En el fondo, Stiglitz identifica un grave problema de legitimación en la gobernanza económica mundial. Unos altos funcionarios de una organización internacional que no han sido elegidos democráticamente tienen en sus manos el futuro de las naciones. Estos funcionarios (desconocidos por la población) van a tomar decisiones duras y trascendentales para la vida de millones de personas y nunca van a tener que rendir cuentas ante ellos.
El malestar de la globalización fue alabado por unos y duramente criticado por otros. No podía ser de otra manera en un mundo donde existen dos escuelas económicas principales. Pero lo importante no es si se comparten o se cuestionan sus análisis y sus propuestas para reformar la economía y la globalización. Lo importante es que Stiglitz rompe el mito de la tecnocracia desde dentro. En mi opinión, el libro es algo más que un ajuste de cuentas entre cátedras rivales. Su principal atractivo está en las experiencias personales de la estrella del rock. En el relato de los eventos que presenció y en las historias que escuchó entre las bambalinas del teatro de sombras de la gobernanza. Al cerrar el libro nos embarga la inquietud de quien comprende que los hombres de negro están muy lejos de ser rescatadores científicos e infalibles. La prosa de Stiglitz es comedida y elegante, pero el lector se estremece al descubrir que algunos de los programas económicos más relevantes de la historia reciente se trazaron de una forma dogmática, poco rigurosa y muy deshumanizada.
El libro ya tiene unos años. Sin embargo, su crítica no ha quedado desactualizada. De hecho, Stiglitz publicó en 2017 una ampliación: Globalization and Its Discontents Revisited. En ella el economista mantiene sus tesis y afirma que los perdedores de la globalización ya no están solo en los países en vías de desarrollo. También hay millones de ellos en Europa y Estados Unidos.
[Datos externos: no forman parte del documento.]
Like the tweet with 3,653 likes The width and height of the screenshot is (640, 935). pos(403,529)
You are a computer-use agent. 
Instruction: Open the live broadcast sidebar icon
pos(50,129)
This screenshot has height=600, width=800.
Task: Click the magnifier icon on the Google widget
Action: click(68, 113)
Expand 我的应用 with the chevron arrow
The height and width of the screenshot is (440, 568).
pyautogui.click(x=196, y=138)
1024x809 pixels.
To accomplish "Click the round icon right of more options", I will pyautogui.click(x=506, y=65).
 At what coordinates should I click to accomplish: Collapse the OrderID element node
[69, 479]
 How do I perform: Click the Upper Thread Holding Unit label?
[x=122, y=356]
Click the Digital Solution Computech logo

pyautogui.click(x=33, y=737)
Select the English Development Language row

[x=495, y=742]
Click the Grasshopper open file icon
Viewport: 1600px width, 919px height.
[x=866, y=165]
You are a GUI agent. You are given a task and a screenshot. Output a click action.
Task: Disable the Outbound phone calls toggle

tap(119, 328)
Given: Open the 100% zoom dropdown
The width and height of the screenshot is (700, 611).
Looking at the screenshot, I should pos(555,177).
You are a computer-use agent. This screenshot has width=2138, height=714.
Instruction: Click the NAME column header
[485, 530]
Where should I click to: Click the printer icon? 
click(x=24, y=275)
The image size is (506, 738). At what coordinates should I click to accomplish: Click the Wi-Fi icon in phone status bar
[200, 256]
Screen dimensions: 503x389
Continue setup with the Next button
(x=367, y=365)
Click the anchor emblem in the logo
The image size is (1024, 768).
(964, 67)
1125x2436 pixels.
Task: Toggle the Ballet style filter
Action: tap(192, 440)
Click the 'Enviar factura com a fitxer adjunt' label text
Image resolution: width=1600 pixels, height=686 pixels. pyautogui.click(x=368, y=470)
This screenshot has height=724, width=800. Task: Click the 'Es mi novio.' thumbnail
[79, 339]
La lectura de Malestar parece hoy más conveniente que nunca. Mario Draghi acaba de ser nombrado presidente de Italia sin la legitimidad de las urnas. El antiguo director del Banco Central Europeo toma los mandos al frente de un gobierno mitad técnico, mitad político. En momentos de incertidumbre, cuando el tiempo de reacción se acaba y es vital acertar con la decisión, resulta muy tentador ceder el control de la situación a los expertos. Pero no hay que olvidar que esta opción también tiene sus riesgos. Yo sé por experiencia propia que, por renunciar a tomar uno mismo las decisiones del viaje, en Italia uno puede soñar con un hotel con vistas y acabar timado en un tugurio lleno de cochambre.